Türkiye gazetesi muhabiri, Ekim ayında açılacak Meclis’te ilk gündeme getirilecek yasalardan biri olan Sosyal Medya Yasası taslağını hazırlayanlarla konuşmuş, tasarının ana hatlarını haberleştirmiş:
“Sosyal medyaya çeki düzen, yalan habere 5 yıl hapis / AK Parti’nin, sosyal medya üzerinden yapılan dezenformasyonun önüne geçilmesi için üzerinde çalıştığı yasal düzenlemede sona gelindi…” (Haberin başlığına, sunumuna takılmayın, karşınızda iktidar yanlısı bir gazete olduğunu unutmayın, siz haberin kendisine bakın; bir buçuk ay sonra neyle karşılaşacağınıza…)
Tasarıda öne çıkan üç temel nokta
Sunumu geçip habere geldiğimizde öğreneceğimiz somut bilgiler şöyle (üç temel nokta öne çıkıyor):
Bir: Sosyal medyanın yasayla düzenlenmesine paralel olarak Türk Ceza Kanunu’nda (TCK) ceza tanımlanması yapılacak. TCK’da, dezenformasyon ve mezenfermasyon gibi yeni suçlar yer alacak.
İki: Sosyal medya üzerinden yalan haber yayan ve yapanlar 1 yıldan 5 yıla kadar hapisle cezalandırılacak.
Üç: Bilgi Teknolojileri ve İletişim Kurumu (BTK) ya da Radyo ve Televizyon Üst Kurulu (RTÜK) içerisinde sosyal medyayı denetleme görevini yürütecek ‘Sosyal Medya Başkanlığı’ kurulacak. (Haberin dilinden bu konuda henüz bir görüş birliğinin oluşmadığını anlıyoruz.)
İktidarın ‘yalan’ diye yaftaladığı haberlerle birlikte düşünüldüğünde…

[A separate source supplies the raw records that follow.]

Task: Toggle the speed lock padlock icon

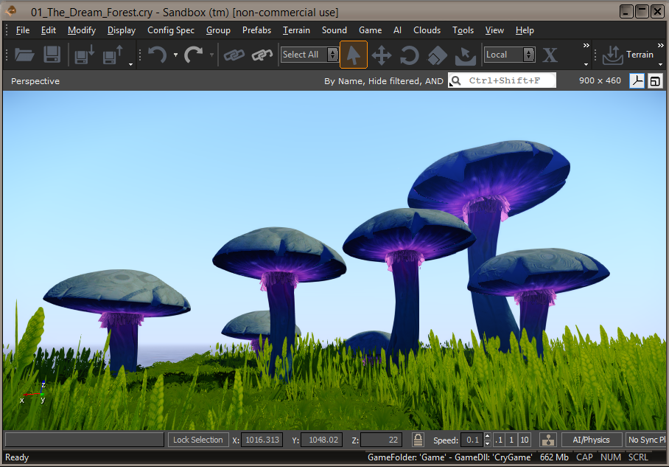Action: click(418, 439)
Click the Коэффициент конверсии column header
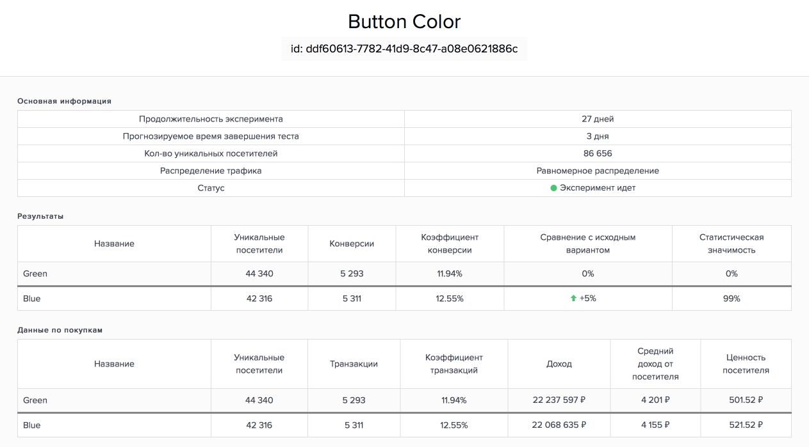Image resolution: width=809 pixels, height=447 pixels. click(x=450, y=244)
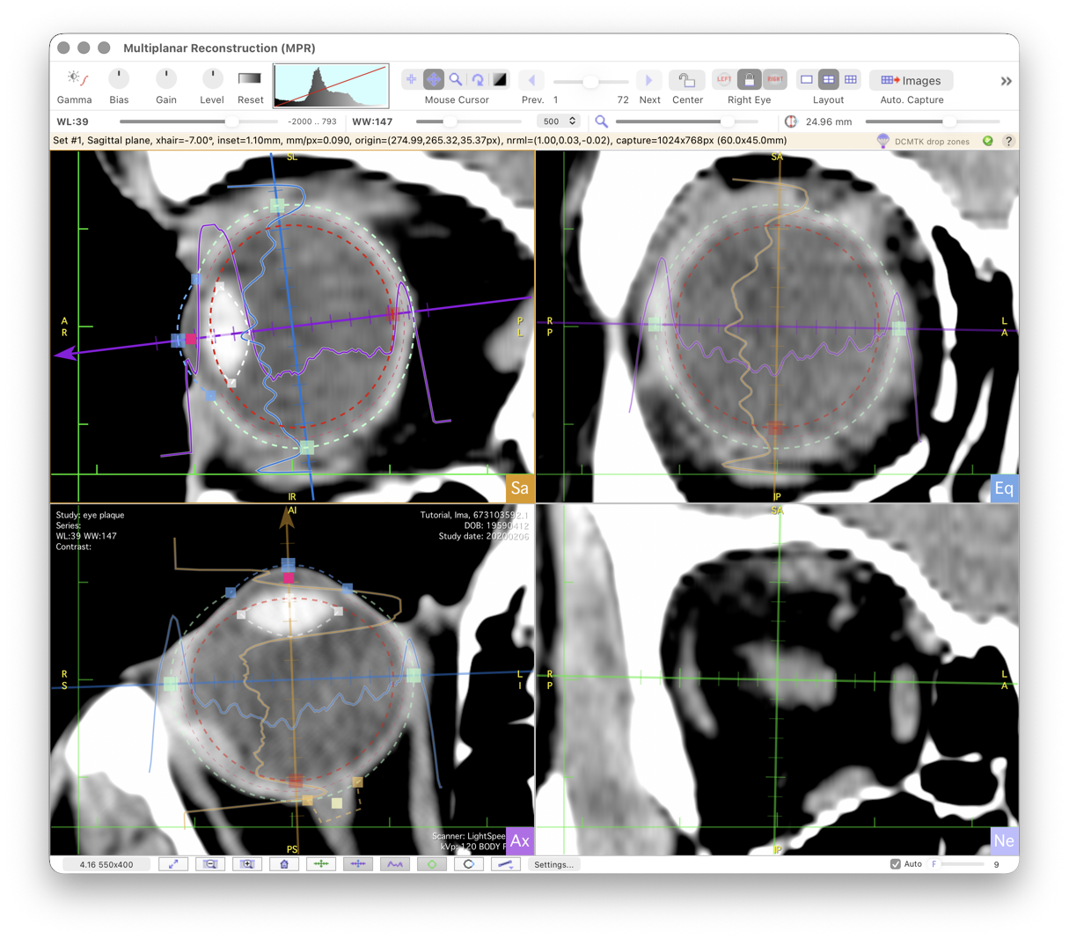The width and height of the screenshot is (1069, 939).
Task: Open the Settings... button
Action: click(553, 864)
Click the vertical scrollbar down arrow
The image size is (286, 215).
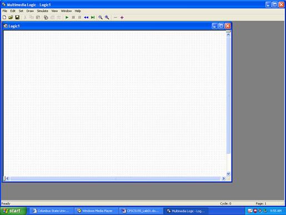[x=228, y=174]
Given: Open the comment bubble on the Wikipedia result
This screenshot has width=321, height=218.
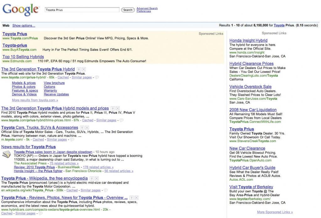Looking at the screenshot, I should click(x=106, y=190).
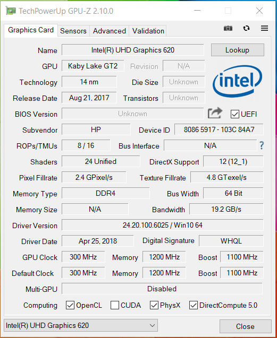Take a screenshot with the camera icon

(228, 28)
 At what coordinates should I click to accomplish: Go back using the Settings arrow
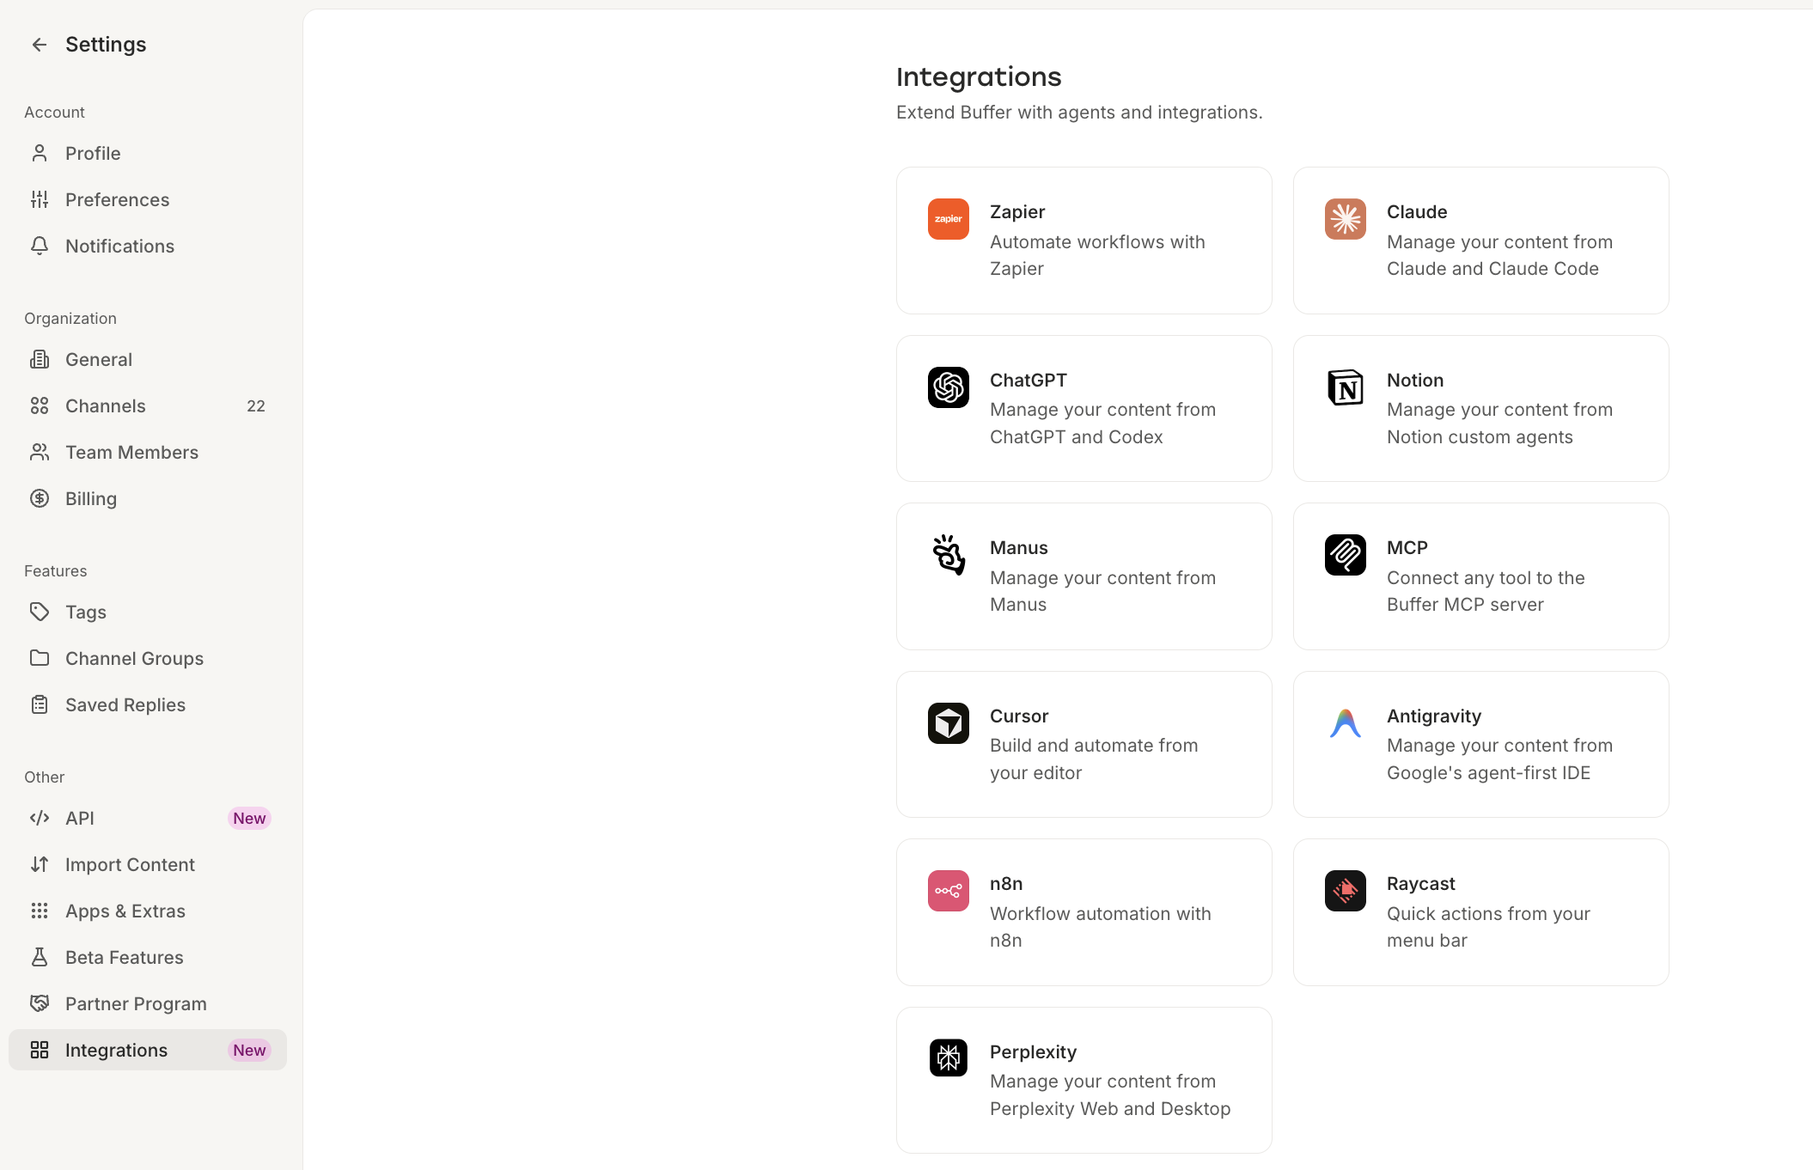pos(40,45)
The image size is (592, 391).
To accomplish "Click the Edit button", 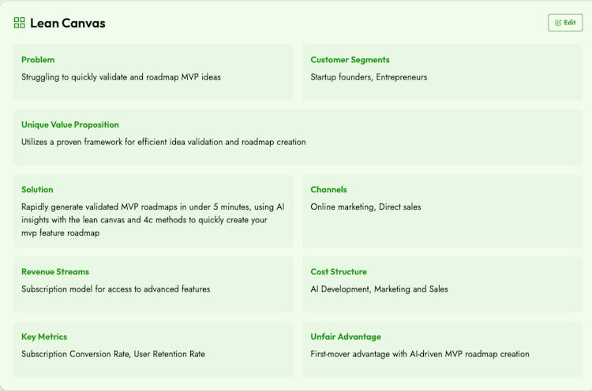I will point(565,23).
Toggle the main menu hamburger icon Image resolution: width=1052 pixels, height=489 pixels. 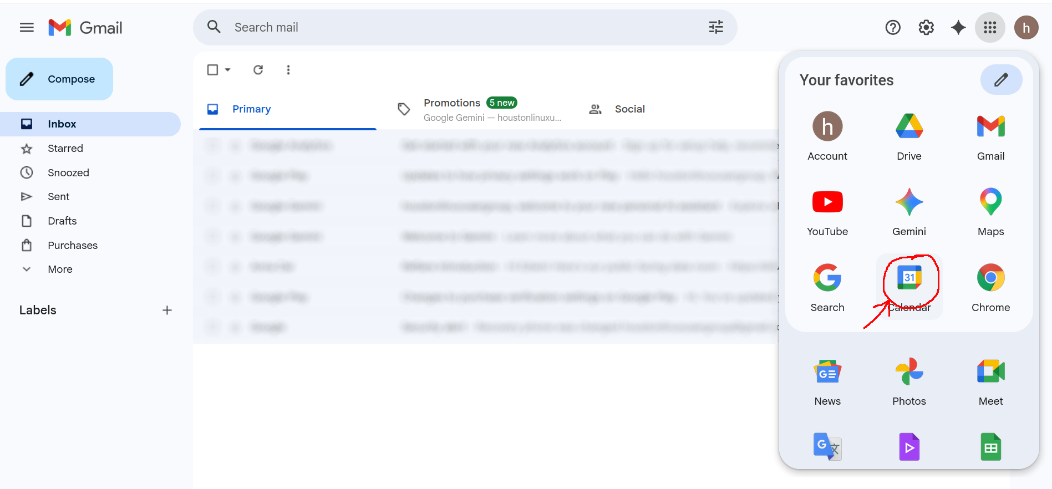(x=27, y=28)
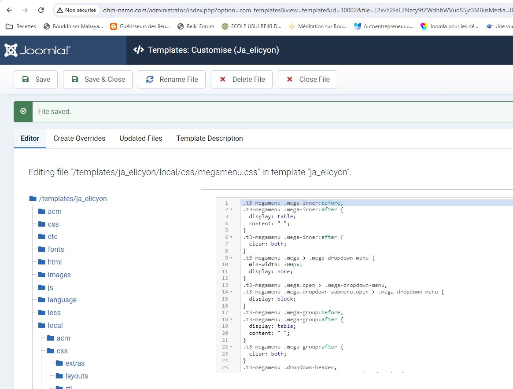Image resolution: width=513 pixels, height=389 pixels.
Task: Click the fonts folder icon in tree
Action: tap(42, 249)
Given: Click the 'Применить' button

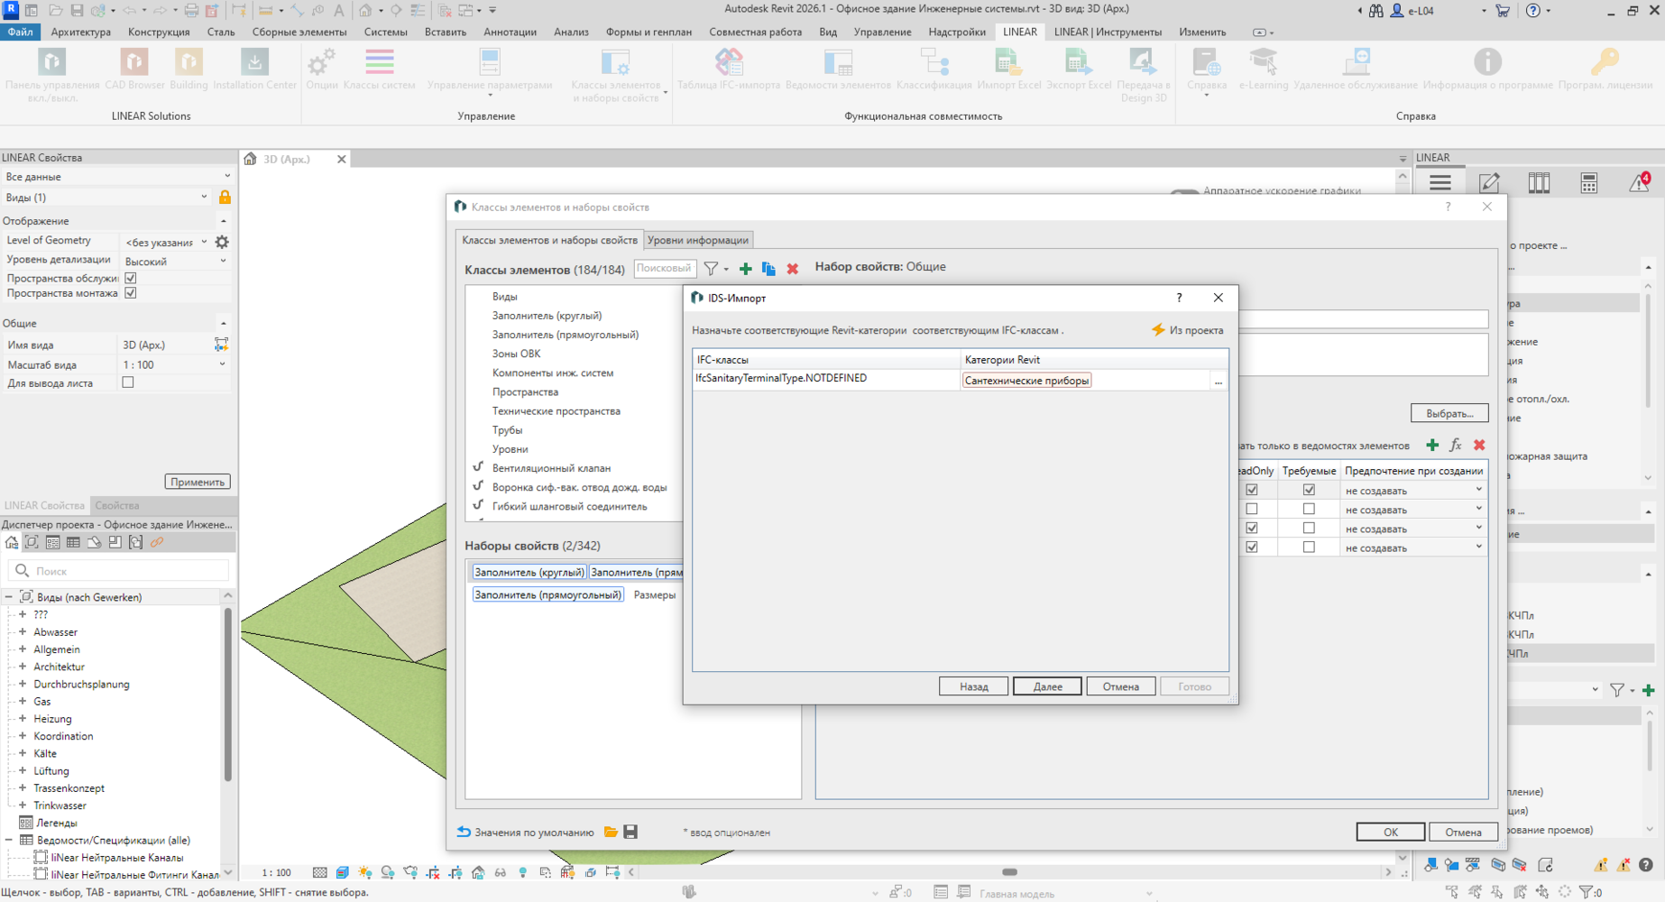Looking at the screenshot, I should click(x=198, y=482).
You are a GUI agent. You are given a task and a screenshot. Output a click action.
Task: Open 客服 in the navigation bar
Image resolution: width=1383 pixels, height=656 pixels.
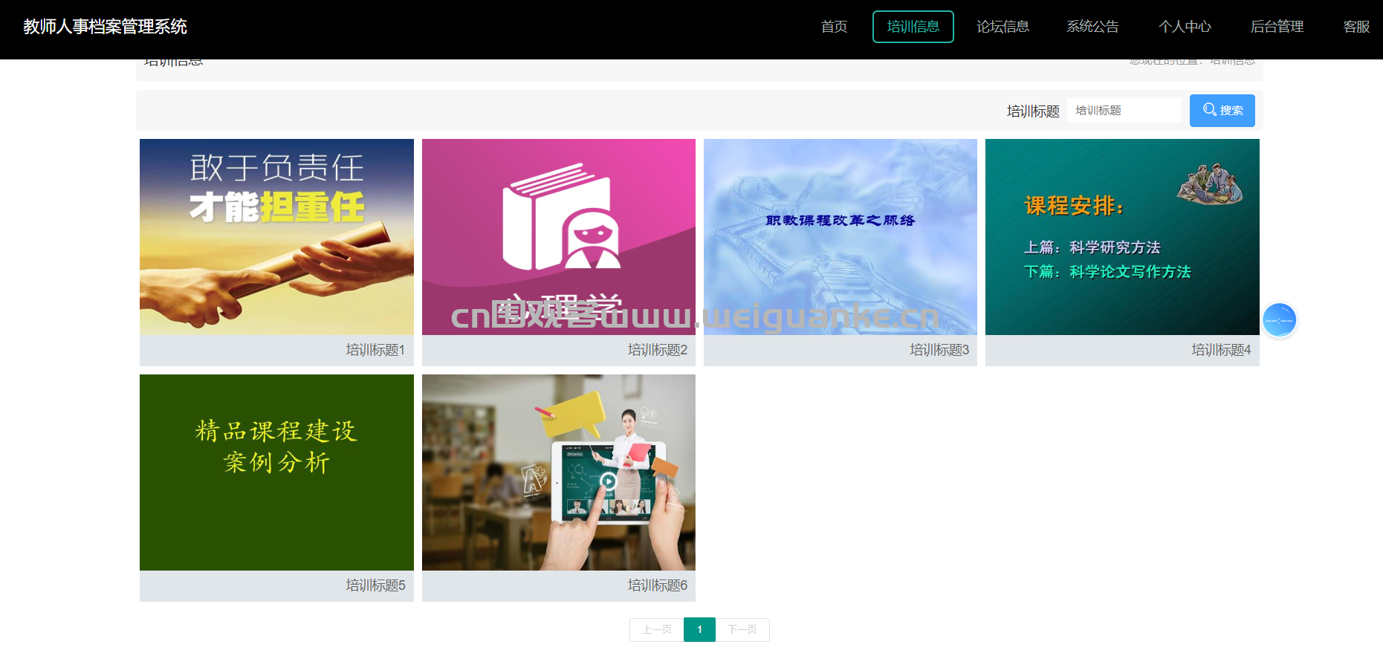[x=1356, y=27]
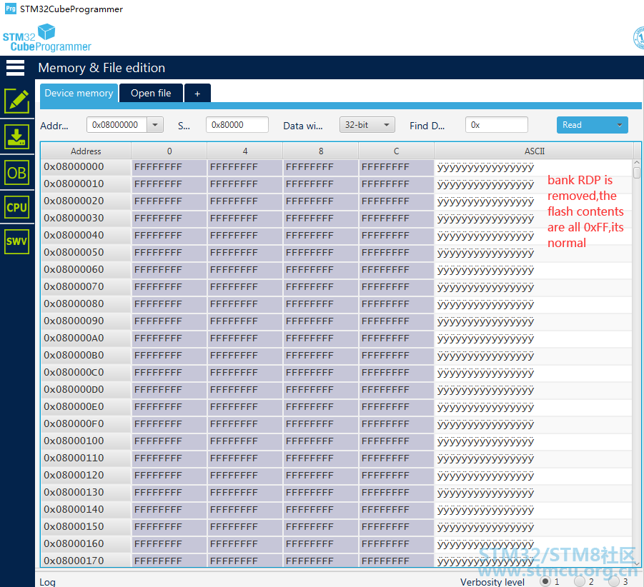Open the SWV viewer panel
Image resolution: width=644 pixels, height=587 pixels.
point(17,241)
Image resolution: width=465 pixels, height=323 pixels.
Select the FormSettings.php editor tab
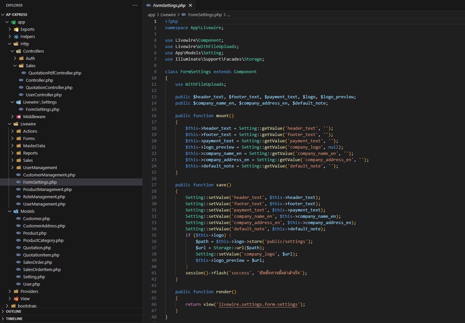point(170,6)
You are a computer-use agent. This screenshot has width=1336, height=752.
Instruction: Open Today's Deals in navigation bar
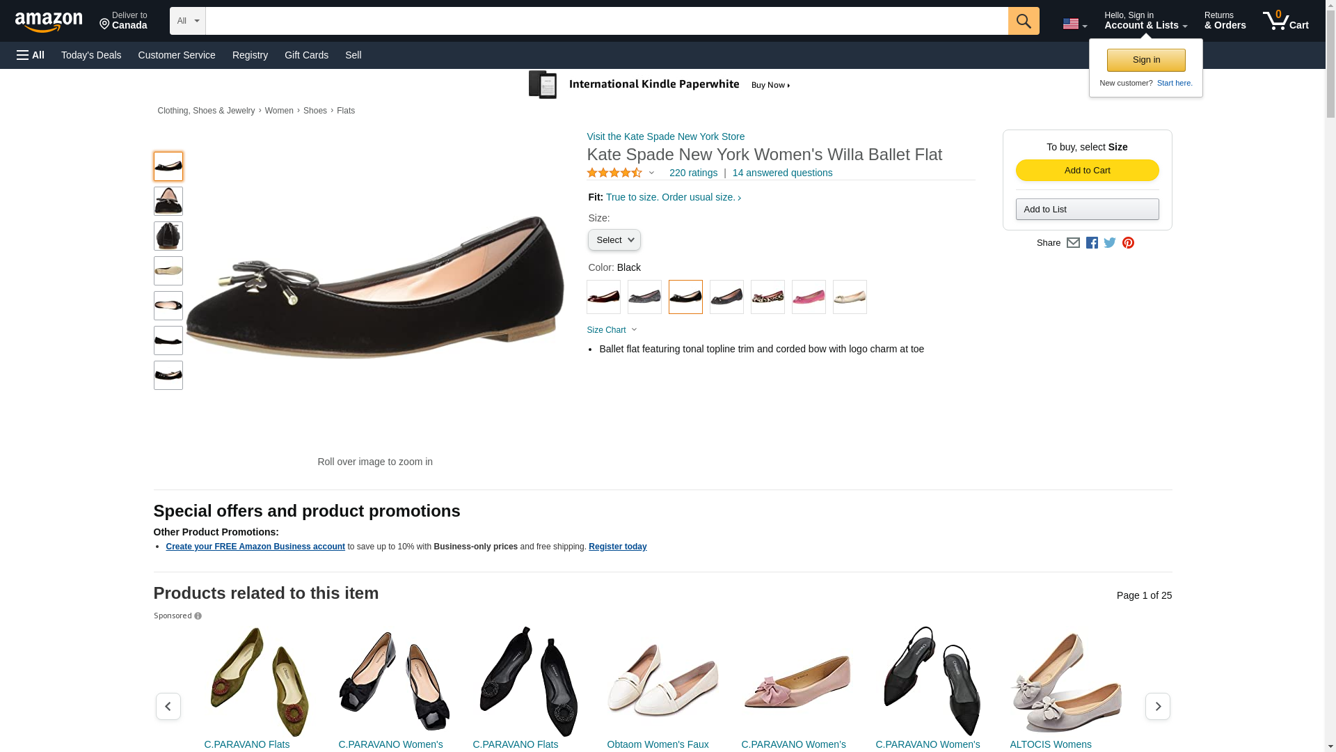click(x=91, y=55)
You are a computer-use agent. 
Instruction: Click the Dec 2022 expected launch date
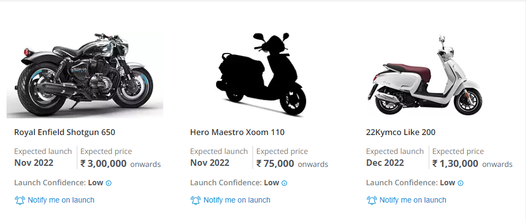click(385, 163)
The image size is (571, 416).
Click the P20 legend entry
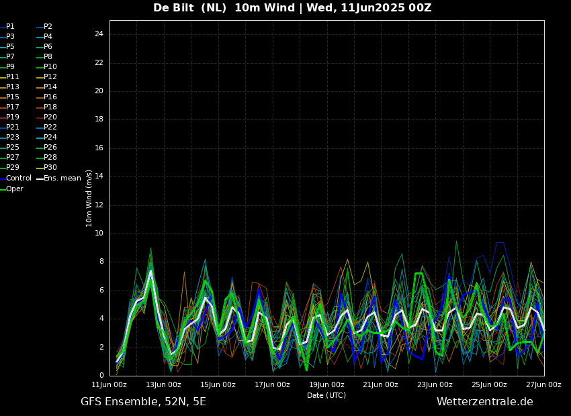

Burada asıl kritik noktanın ‘yalan haber’in tarifi ve bağlamıyla ilgili olduğu açık. Ölçü ne ve kim koyacak? Sosyal medyada sıkça rastlanan ve ancak ‘kötülük’ diye adlandırılabilecek dümdüz yalanlar mı engellenmek isteniyor, yoksa iktidarın duymak istemediği ve ‘yalan’ diye yaftaladığı haberler, tartışmalar mı?
Bir varsayım kuralım ve diyelim ki hazırlanmakta olan yasa birkaç yıldır hayatımızda…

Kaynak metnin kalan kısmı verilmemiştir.